(Problem description):
Rescale the stretch of the listing that opens with the line containing "You are a GUI" and closes with the line containing "click(352, 476)", both included: multiply every coordinate in its answers by 1.35 and round to whole numbers, with halves rounding up. Output only those lines, requests included and otherwise unchanged, and leave out the pictures.

(Dataset rows):
────────────────
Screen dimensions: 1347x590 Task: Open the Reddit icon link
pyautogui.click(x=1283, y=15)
────────────────
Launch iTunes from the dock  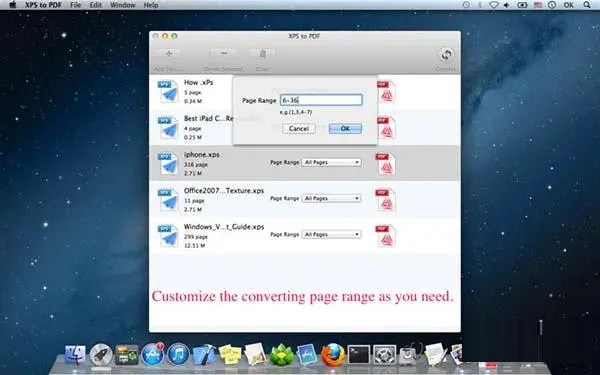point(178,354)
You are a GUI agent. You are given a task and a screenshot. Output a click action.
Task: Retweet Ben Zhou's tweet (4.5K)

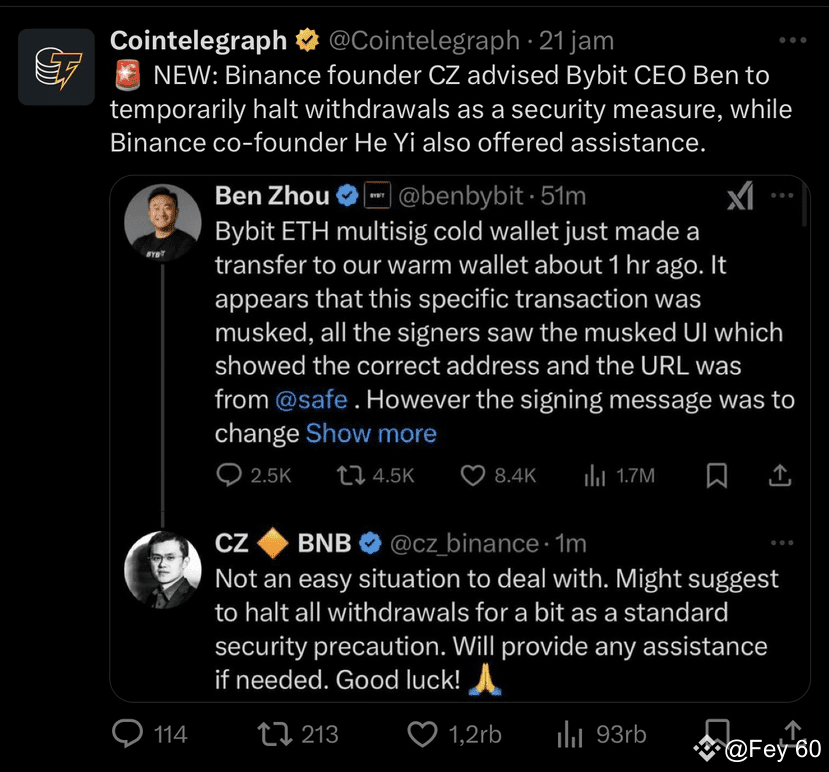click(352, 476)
────────────────
(Reply to the task):
You are a GUI agent. You are given a task and a screenshot. Output a click action.
Task: Retweet Ben Zhou's tweet (4.5K)

click(475, 643)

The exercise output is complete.